━━ DATA RECORDS

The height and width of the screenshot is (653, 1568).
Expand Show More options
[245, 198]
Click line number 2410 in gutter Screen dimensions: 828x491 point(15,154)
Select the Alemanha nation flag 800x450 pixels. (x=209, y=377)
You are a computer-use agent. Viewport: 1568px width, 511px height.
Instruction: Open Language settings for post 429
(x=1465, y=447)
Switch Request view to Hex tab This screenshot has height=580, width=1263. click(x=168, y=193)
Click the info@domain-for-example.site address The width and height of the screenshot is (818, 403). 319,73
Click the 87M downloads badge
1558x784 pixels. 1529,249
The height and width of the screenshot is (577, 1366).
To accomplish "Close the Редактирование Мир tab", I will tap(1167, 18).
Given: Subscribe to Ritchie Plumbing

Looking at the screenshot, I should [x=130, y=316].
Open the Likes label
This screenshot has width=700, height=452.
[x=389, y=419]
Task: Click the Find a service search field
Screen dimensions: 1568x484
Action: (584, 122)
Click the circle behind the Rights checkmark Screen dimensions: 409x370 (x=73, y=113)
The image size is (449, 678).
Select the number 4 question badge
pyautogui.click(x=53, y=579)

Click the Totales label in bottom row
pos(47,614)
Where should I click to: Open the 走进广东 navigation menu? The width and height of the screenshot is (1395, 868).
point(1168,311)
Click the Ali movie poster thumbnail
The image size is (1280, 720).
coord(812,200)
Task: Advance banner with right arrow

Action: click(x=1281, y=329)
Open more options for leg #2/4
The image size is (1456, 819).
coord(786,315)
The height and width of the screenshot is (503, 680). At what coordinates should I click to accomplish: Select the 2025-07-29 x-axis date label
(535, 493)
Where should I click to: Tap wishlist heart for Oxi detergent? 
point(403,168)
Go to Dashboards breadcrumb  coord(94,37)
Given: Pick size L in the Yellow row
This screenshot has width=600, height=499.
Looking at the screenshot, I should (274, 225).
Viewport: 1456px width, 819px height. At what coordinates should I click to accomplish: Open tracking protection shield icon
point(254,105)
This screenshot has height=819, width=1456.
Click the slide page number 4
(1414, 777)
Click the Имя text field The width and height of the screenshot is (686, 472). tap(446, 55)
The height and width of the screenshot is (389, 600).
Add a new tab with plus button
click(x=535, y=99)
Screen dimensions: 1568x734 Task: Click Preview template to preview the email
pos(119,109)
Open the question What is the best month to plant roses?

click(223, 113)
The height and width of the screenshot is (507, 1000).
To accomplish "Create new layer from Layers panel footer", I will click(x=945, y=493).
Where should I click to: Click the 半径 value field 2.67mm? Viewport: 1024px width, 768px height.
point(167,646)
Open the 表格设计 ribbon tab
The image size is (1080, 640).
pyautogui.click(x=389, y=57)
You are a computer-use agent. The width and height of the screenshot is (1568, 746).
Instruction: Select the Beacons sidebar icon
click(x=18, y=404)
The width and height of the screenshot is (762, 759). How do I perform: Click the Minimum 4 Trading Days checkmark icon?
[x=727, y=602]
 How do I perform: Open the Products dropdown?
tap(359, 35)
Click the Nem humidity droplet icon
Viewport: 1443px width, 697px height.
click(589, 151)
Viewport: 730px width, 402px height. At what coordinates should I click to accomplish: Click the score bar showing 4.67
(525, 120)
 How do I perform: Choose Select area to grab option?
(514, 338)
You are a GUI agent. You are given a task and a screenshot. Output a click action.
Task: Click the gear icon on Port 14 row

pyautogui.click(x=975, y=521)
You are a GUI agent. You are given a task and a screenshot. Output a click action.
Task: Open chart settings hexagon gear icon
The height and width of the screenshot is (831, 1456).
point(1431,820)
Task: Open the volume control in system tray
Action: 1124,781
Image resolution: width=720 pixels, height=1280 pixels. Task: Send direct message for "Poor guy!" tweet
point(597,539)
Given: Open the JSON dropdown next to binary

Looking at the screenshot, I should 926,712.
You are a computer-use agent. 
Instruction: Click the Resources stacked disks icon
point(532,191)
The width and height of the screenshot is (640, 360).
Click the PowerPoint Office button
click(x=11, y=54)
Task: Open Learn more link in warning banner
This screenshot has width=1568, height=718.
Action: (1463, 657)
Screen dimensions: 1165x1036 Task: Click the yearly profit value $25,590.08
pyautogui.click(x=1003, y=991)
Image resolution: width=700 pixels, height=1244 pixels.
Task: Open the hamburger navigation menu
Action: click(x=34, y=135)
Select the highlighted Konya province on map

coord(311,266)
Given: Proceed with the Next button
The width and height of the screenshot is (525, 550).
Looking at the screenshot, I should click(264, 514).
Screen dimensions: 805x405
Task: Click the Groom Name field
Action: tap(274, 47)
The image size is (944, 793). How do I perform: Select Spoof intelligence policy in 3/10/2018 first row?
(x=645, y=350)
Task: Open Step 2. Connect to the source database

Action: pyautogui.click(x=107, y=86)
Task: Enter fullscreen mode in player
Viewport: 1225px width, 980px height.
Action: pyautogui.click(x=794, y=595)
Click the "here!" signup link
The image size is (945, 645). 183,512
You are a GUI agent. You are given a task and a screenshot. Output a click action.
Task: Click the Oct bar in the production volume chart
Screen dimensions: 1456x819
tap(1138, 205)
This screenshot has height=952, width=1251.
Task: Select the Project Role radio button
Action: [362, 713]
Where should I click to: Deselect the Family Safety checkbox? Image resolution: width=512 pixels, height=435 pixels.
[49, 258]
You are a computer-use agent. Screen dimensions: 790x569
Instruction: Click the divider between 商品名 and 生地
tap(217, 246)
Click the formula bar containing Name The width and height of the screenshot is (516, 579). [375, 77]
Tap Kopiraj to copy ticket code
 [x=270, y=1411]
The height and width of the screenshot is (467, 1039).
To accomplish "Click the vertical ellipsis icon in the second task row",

━━━━

AIM
Write out all of the items above as a numbered list, leaving out any blank lines.

COMPLETED TASK
1. The height and width of the screenshot is (653, 1568).
2. Expand Show More options
3. [245, 198]
4. Click line number 2410 in gutter Screen dimensions: 828x491 point(15,154)
5. Select the Alemanha nation flag 800x450 pixels. (x=209, y=377)
6. You are a computer-use agent. Viewport: 1568px width, 511px height.
7. Instruction: Open Language settings for post 429
8. (x=1465, y=447)
9. Switch Request view to Hex tab This screenshot has height=580, width=1263. click(x=168, y=193)
10. Click the info@domain-for-example.site address The width and height of the screenshot is (818, 403). 319,73
11. Click the 87M downloads badge
12. 1558x784 pixels. 1529,249
13. The height and width of the screenshot is (577, 1366).
14. To accomplish "Close the Редактирование Мир tab", I will tap(1167, 18).
15. Given: Subscribe to Ritchie Plumbing
16. Looking at the screenshot, I should [x=130, y=316].
17. Open the Likes label
18. This screenshot has width=700, height=452.
19. [x=389, y=419]
20. Task: Click the Find a service search field
21. Screen dimensions: 1568x484
22. Action: (584, 122)
23. Click the circle behind the Rights checkmark Screen dimensions: 409x370 (x=73, y=113)
24. The image size is (449, 678).
25. Select the number 4 question badge
26. pyautogui.click(x=53, y=579)
27. Click the Totales label in bottom row
28. pos(47,614)
29. Where should I click to: Open the 走进广东 navigation menu? The width and height of the screenshot is (1395, 868).
30. point(1168,311)
31. Click the Ali movie poster thumbnail
32. The image size is (1280, 720).
33. coord(812,200)
34. Task: Advance banner with right arrow
35. Action: click(x=1281, y=329)
36. Open more options for leg #2/4
37. The image size is (1456, 819).
38. coord(786,315)
39. The height and width of the screenshot is (503, 680). At what coordinates should I click to accomplish: Select the 2025-07-29 x-axis date label
40. (535, 493)
41. Where should I click to: Tap wishlist heart for Oxi detergent? 
42. point(403,168)
43. Go to Dashboards breadcrumb  coord(94,37)
44. Given: Pick size L in the Yellow row
45. This screenshot has width=600, height=499.
46. Looking at the screenshot, I should (274, 225).
47. Viewport: 1456px width, 819px height. At what coordinates should I click to accomplish: Open tracking protection shield icon
48. point(254,105)
49. This screenshot has height=819, width=1456.
50. Click the slide page number 4
51. (1414, 777)
52. Click the Имя text field The width and height of the screenshot is (686, 472). tap(446, 55)
53. The height and width of the screenshot is (389, 600).
54. Add a new tab with plus button
55. click(x=535, y=99)
56. Screen dimensions: 1568x734 Task: Click Preview template to preview the email
57. pos(119,109)
58. Open the question What is the best month to plant roses?
59. click(223, 113)
60. The height and width of the screenshot is (507, 1000).
61. To accomplish "Create new layer from Layers panel footer", I will click(x=945, y=493).
62. Where should I click to: Click the 半径 value field 2.67mm? Viewport: 1024px width, 768px height.
63. point(167,646)
64. Open the 表格设计 ribbon tab
65. The image size is (1080, 640).
66. pyautogui.click(x=389, y=57)
67. You are a computer-use agent. The width and height of the screenshot is (1568, 746).
68. Instruction: Select the Beacons sidebar icon
69. click(x=18, y=404)
70. The width and height of the screenshot is (762, 759). How do I perform: Click the Minimum 4 Trading Days checkmark icon?
71. [x=727, y=602]
72.  How do I perform: Open the Products dropdown?
73. tap(359, 35)
74. Click the Nem humidity droplet icon
75. Viewport: 1443px width, 697px height.
76. click(589, 151)
77. Viewport: 730px width, 402px height. At what coordinates should I click to accomplish: Click the score bar showing 4.67
78. (525, 120)
79.  How do I perform: Choose Select area to grab option?
80. (514, 338)
81. You are a GUI agent. You are given a task and a screenshot. Output a click action.
82. Task: Click the gear icon on Port 14 row
83. pyautogui.click(x=975, y=521)
84. You are a GUI agent. You are given a task and a screenshot. Output a click action.
85. Task: Open chart settings hexagon gear icon
86. The height and width of the screenshot is (831, 1456).
87. point(1431,820)
88. Task: Open the volume control in system tray
89. Action: 1124,781
90. Image resolution: width=720 pixels, height=1280 pixels. Task: Send direct message for "Poor guy!" tweet
91. point(597,539)
92. Given: Open the JSON dropdown next to binary
93. Looking at the screenshot, I should 926,712.
94. You are a computer-use agent. 
95. Instruction: Click the Resources stacked disks icon
96. point(532,191)
97. The width and height of the screenshot is (640, 360).
98. Click the PowerPoint Office button
99. click(x=11, y=54)
100. Task: Open Learn more link in warning banner
101. This screenshot has width=1568, height=718.
102. Action: (1463, 657)
103. Screen dimensions: 1165x1036 Task: Click the yearly profit value $25,590.08
104. pyautogui.click(x=1003, y=991)
105. Image resolution: width=700 pixels, height=1244 pixels.
106. Task: Open the hamburger navigation menu
107. Action: click(x=34, y=135)
108. Select the highlighted Konya province on map
109. coord(311,266)
110. Given: Proceed with the Next button
111. The width and height of the screenshot is (525, 550).
112. Looking at the screenshot, I should click(264, 514).
113. Screen dimensions: 805x405
114. Task: Click the Groom Name field
115. Action: tap(274, 47)
116. The image size is (944, 793). How do I perform: Select Spoof intelligence policy in 3/10/2018 first row?
117. (x=645, y=350)
118. Task: Open Step 2. Connect to the source database
119. Action: pyautogui.click(x=107, y=86)
120. Task: Enter fullscreen mode in player
121. Viewport: 1225px width, 980px height.
122. Action: pyautogui.click(x=794, y=595)
123. Click the "here!" signup link
124. The image size is (945, 645). 183,512
125. You are a GUI agent. You are given a task and a screenshot. Output a click action.
126. Task: Click the Oct bar in the production volume chart
127. Screen dimensions: 1456x819
128. tap(1138, 205)
129. This screenshot has height=952, width=1251.
130. Task: Select the Project Role radio button
131. Action: [362, 713]
132. Where should I click to: Deselect the Family Safety checkbox? Image resolution: width=512 pixels, height=435 pixels.
133. [49, 258]
134. You are a computer-use agent. Screen dimensions: 790x569
135. Instruction: Click the divider between 商品名 and 生地
136. tap(217, 246)
137. Click the formula bar containing Name The width and height of the screenshot is (516, 579). [375, 77]
138. Tap Kopiraj to copy ticket code
139.  [x=270, y=1411]
140. The height and width of the screenshot is (467, 1039).
141. To accomplish "Click the vertical ellipsis icon in the second task row",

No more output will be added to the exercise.